:: Input material ::

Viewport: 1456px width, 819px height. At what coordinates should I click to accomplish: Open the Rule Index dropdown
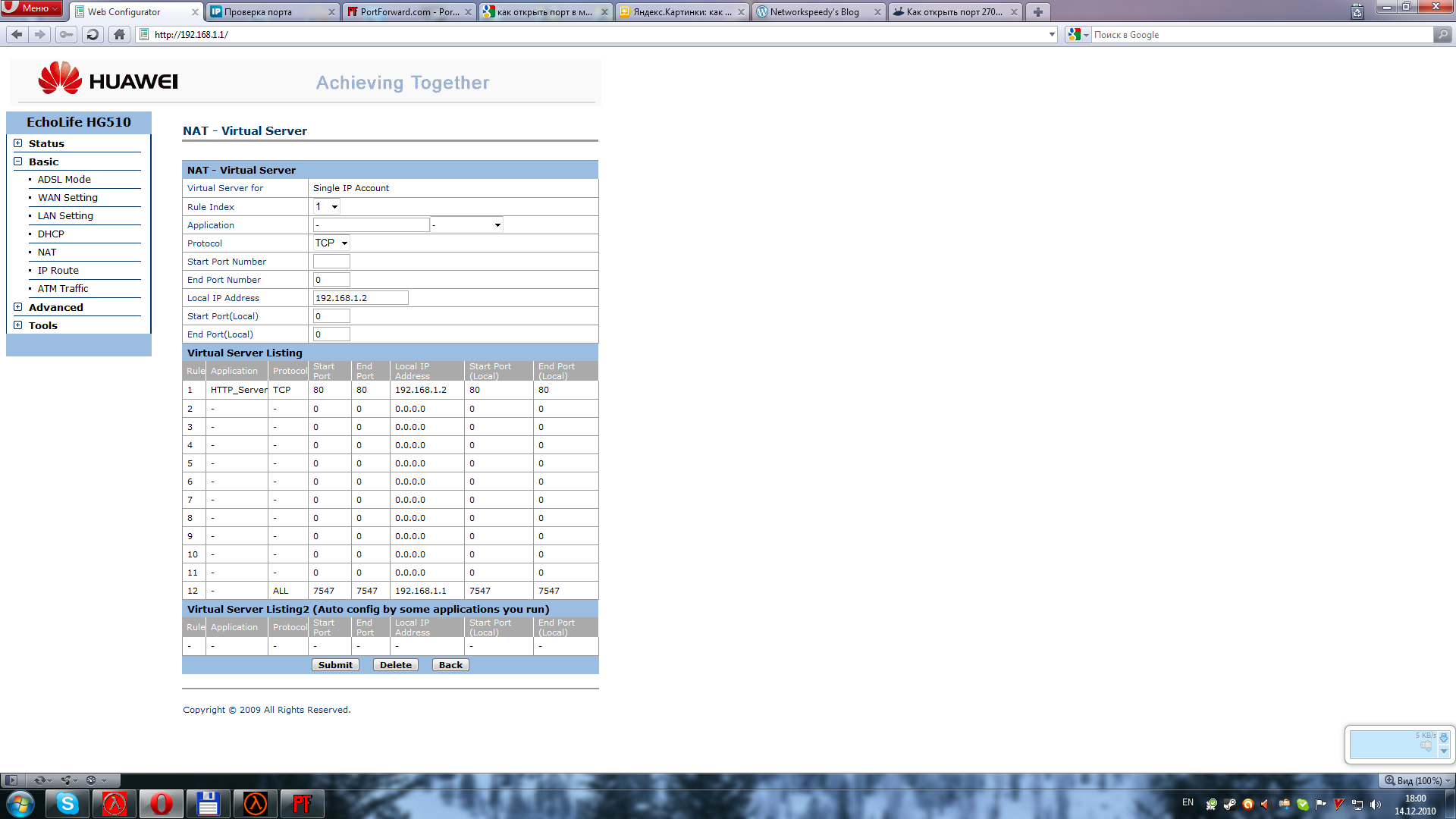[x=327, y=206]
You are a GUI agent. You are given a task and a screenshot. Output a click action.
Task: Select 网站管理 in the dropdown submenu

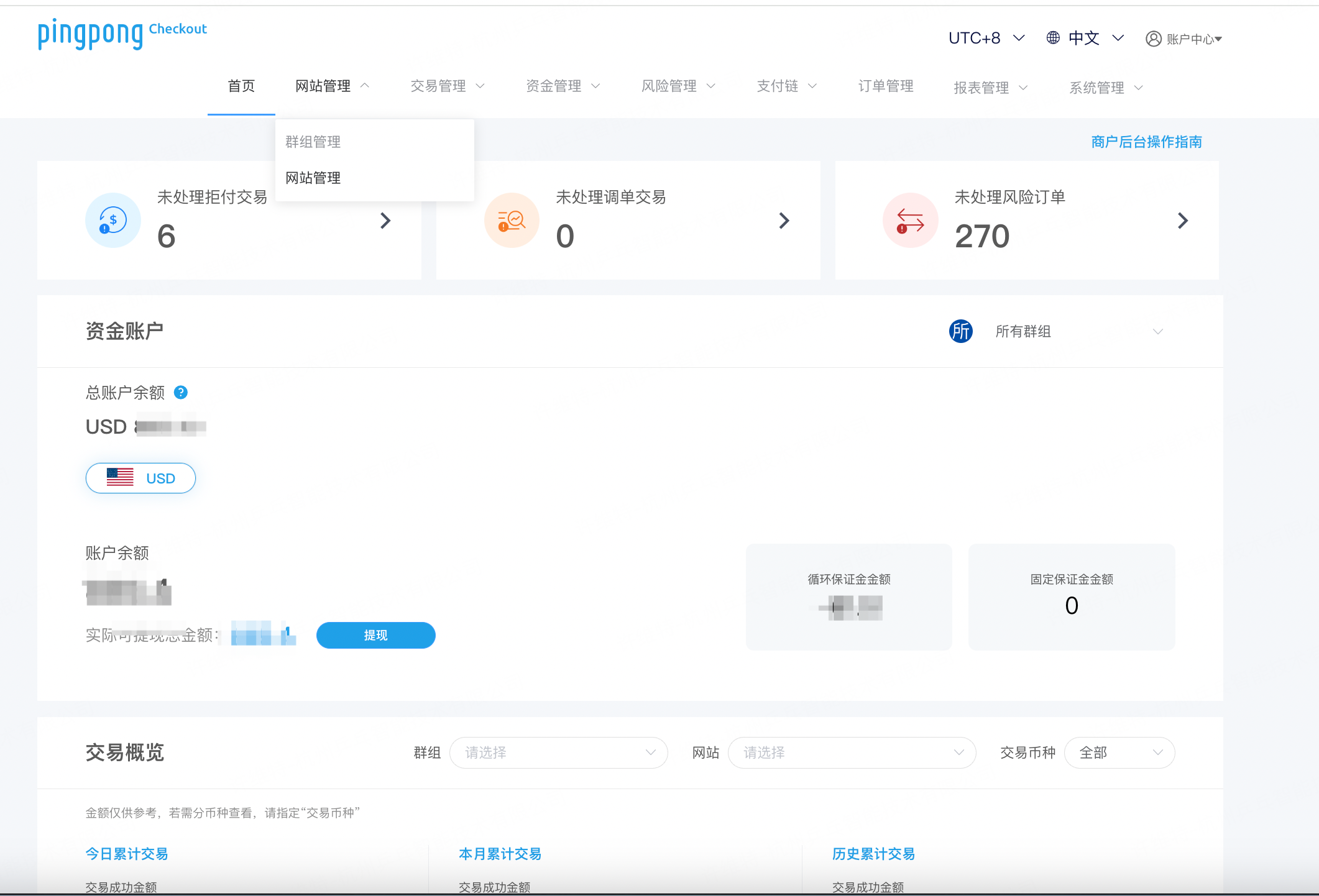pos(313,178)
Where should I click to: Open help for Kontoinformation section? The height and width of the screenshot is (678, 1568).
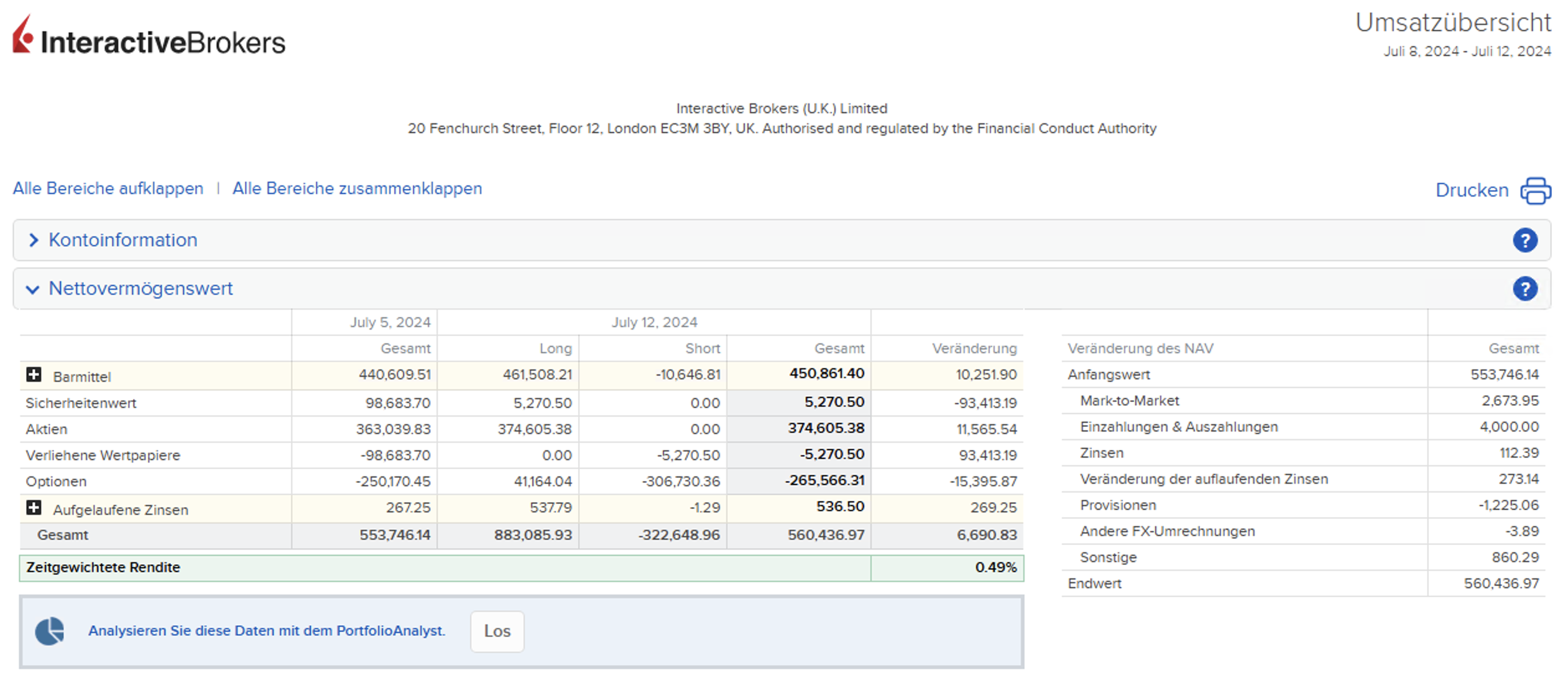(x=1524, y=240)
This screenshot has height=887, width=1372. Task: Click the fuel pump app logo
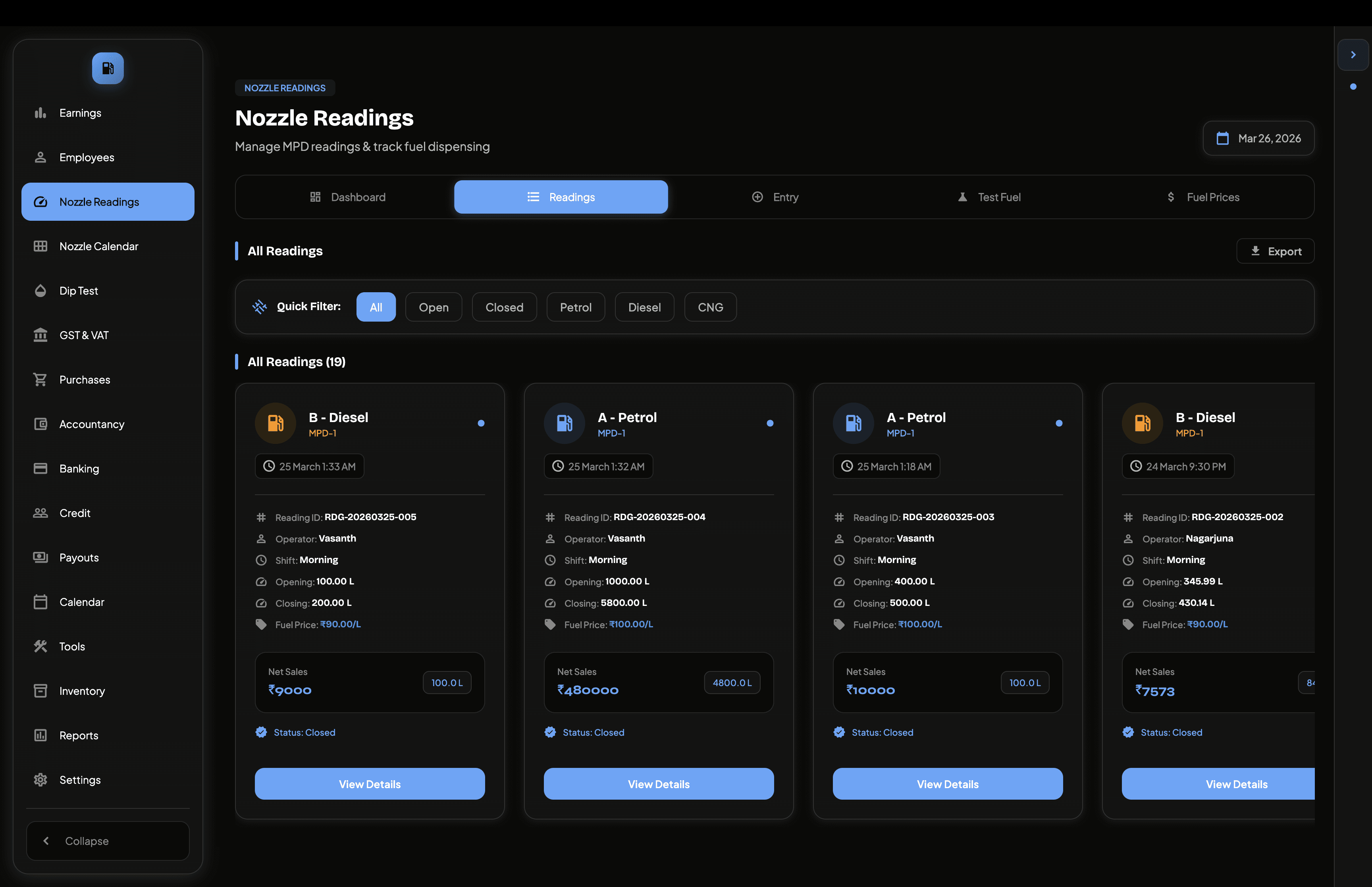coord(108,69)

:::

_What you will do:_ Reproduce every record in full. Leave out the images.

_Output of the exercise:_
Viewport: 1456px width, 819px height. At what coordinates should I click to accomplish: Open the Rule Index dropdown
[x=327, y=206]
You are a GUI agent. You are given a task and a screenshot. Output a click action.
Task: Select 网站管理 in the dropdown submenu

pos(313,178)
Where should I click to: Open help for Kontoinformation section? The height and width of the screenshot is (678, 1568).
(x=1524, y=240)
This screenshot has height=887, width=1372. Task: Click the fuel pump app logo
coord(108,69)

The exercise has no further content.